How do you present the ongoing effects of climate change when it's hard to pin specific weather events to long-term climate trends?
Gelber: It's not that hard. We know that wildfires have increased exponentially because of climate change. There's clear science tying early snowmelt to the extension of the fire season. Even with Superstorm Sandy, there's scientific consensus that the storm surge was higher than it would have been were it not for anthropogenic climate change.
Bach: Our story in Texas with Don Cheadle opens with the impact of a drought on a meatpacking plant. Cargill's largest plant shut down about a year ago because of the drought. The question that he goes into Texas with is "Did climate change have a role in causing 2,300 people to lose their jobs overnight?"

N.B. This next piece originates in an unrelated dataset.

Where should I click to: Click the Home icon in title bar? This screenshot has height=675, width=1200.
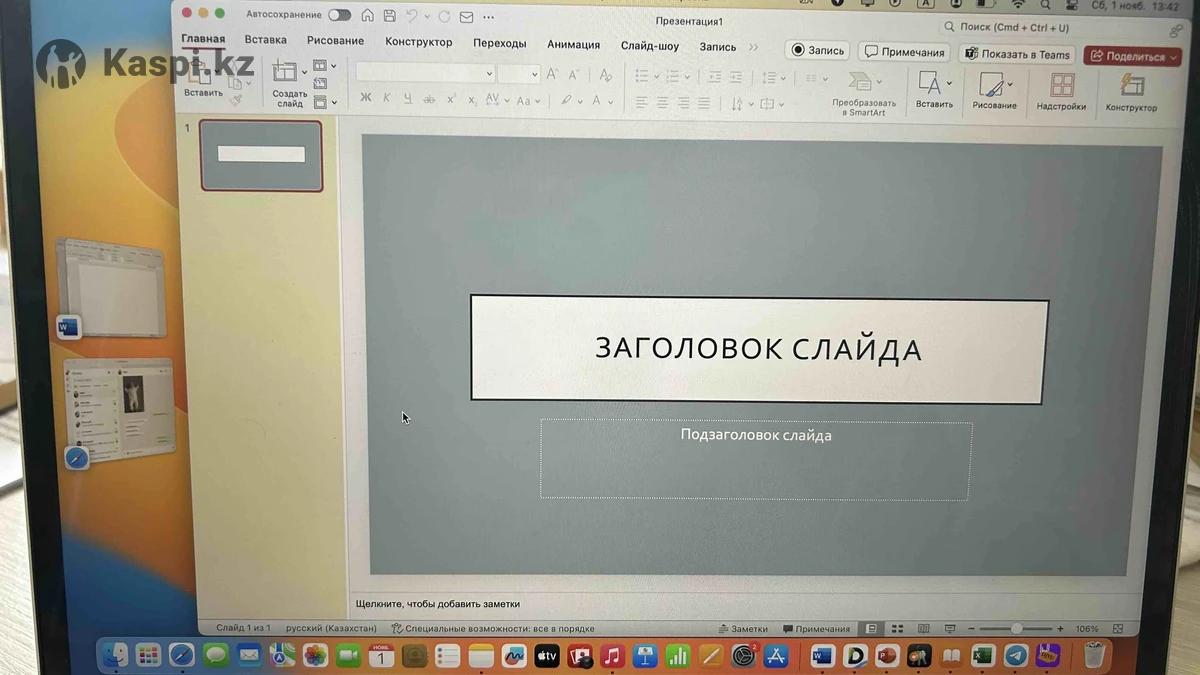point(368,16)
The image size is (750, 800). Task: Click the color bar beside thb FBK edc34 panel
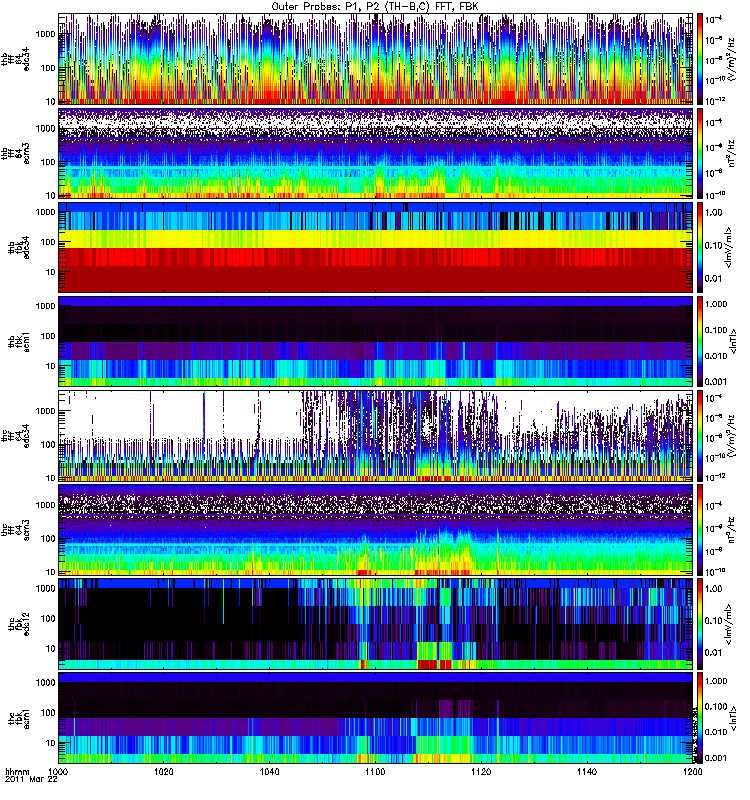pyautogui.click(x=700, y=247)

What caused your environmental awakening?
Bach: Growing up in Colorado in the 1980s, we would see the snow retreat every year on Mt. Sopris. We didn't know what it meant. It was dramatic and it freaked us out.
Gelber: I grew up in Elizabeth, New Jersey, in the middle of Cancer Alley. I came down with kidney cancer about 25 years ago, which made me think a lot about what we're doing to the environment. That was a wake-up call.
What's your environmental vice?
Gelber: I have one that applies to both of us. Jim Cameron would say our biggest vice is that we're not vegans. Especially Joel. You show him a steak, and he's an animal.